On the risk‑return chart, the current portfolio has an expected return of 13.93% with volatility of 17.33% and a Sharpe ratio of 0.69. The Sharpe ratio measures return per unit of risk—higher is better. The optimal portfolio using the same holdings reaches a higher Sharpe of 0.82, while the minimum-variance mix has a Sharpe of 0.66. Because the current point sits below the efficient frontier, the existing weights are not fully efficient. Reweighting just these four ETFs—without adding anything new—could potentially deliver either more return for the same risk or similar return with less volatility, purely through a sharper balance of the components.

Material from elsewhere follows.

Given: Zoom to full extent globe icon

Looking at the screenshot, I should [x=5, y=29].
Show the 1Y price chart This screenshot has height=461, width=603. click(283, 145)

The blended dividend yield is about 1.70%, combining a higher-yield international ETF (~3.2%), a dividend-focused U.S. fund (~2.6%), and lower-yield growth and total market funds. Yield is the cash income paid out annually as a percentage of the investment’s value. This level is moderate: meaningful but not a high-income strategy. It balances current cash flow with growth potential, since growth-oriented companies often reinvest profits instead of paying large dividends. For long-term accumulators, reinvesting those dividends can significantly boost compounding over time. For someone eventually seeking income, this yield base is a decent starting point that could be dialed up later if needed.
The average total expense ratio (TER) is an impressively low 0.05%. TER is the annual fee paid to the fund managers, expressed as a percentage of assets. All four ETFs are at rock-bottom cost levels, especially the total market and U.S. growth funds. Keeping costs this low is a major structural advantage, because every dollar not paid in fees stays invested and compounding. Over decades, even a difference of 0.3–0.5 percentage points per year can add up to thousands of dollars. From a cost perspective, this setup is already highly efficient and fully aligned with best practices for long-term investing.